Two-Photon Bandwidth of Hyper-Entangled Photons in Complex Media

TL;DR

This paper shows that hyper-entangled photon pairs maintain stable spatial correlations over broad bandwidths in complex media, enabling enhanced quantum imaging and communication.

Contribution

It introduces the concept of two-photon bandwidth, demonstrating that spectral anti-correlation cancels chromatic dispersion, extending the usable bandwidth in complex media.

Findings

Two-photon bandwidth exceeds classical limits.

Chromatic modal dispersion is canceled by spectral anti-correlation.
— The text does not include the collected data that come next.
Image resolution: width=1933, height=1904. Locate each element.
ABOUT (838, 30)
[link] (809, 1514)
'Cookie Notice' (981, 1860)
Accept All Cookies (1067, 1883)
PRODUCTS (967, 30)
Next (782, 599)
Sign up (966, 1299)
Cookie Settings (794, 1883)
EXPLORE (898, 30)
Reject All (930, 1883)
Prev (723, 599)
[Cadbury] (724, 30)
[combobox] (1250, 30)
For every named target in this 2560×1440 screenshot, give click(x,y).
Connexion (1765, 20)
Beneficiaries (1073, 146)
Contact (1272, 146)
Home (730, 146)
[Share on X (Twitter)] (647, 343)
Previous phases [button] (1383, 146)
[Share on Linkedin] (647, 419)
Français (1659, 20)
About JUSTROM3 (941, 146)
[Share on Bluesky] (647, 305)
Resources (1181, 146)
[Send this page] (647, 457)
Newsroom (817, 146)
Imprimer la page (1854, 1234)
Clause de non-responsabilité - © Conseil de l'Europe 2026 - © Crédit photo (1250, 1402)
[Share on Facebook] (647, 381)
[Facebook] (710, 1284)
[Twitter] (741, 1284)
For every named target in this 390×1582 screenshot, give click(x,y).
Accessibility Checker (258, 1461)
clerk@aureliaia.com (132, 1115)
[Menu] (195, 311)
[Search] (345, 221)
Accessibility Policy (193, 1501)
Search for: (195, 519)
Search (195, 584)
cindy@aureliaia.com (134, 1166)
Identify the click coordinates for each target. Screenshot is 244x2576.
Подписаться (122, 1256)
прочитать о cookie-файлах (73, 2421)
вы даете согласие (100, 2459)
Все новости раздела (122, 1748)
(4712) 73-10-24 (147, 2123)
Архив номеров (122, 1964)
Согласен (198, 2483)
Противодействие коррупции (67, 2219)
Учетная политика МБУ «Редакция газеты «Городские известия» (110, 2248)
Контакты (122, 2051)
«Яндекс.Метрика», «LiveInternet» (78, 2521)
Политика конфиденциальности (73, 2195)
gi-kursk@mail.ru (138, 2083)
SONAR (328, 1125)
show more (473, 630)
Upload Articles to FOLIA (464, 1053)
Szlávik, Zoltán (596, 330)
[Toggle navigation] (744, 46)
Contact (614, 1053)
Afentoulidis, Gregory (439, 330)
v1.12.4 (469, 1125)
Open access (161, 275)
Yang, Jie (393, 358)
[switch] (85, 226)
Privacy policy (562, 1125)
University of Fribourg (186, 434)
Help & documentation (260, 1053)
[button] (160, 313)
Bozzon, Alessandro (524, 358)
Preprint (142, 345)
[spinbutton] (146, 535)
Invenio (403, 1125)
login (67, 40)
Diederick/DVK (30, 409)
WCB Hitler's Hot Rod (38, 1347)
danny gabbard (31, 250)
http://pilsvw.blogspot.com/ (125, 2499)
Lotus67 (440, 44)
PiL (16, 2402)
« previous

Broadband wavefront shaping of quantum states is achieved.

Abstract

When light propagates through complex media, its output spatial distribution is highly sensitive to its wavelength. This fundamentally limits the bandwidth of applications ranging from imaging to communication. Here, we demonstrate analytically and numerically that the spatial correlations of hyper-entangled photon pairs, simultaneously entangled spatially and spectrally, remain stable across a broad bandwidth: The chromatic modal dispersion experienced by one photon is canceled to first order by its spectrally anti-correlated twin, defining a "two-photon bandwidth" that can far exceed its classical counterpart. We illustrate this modal dispersion cancellation in multimode fibers, thin diffusers and blazed gratings, and demonstrate its utility for broadband wavefront shaping of quantum states. These findings advance our fundamental understanding of quantum light in complex media with applications in quantum imaging, communication, and sensing.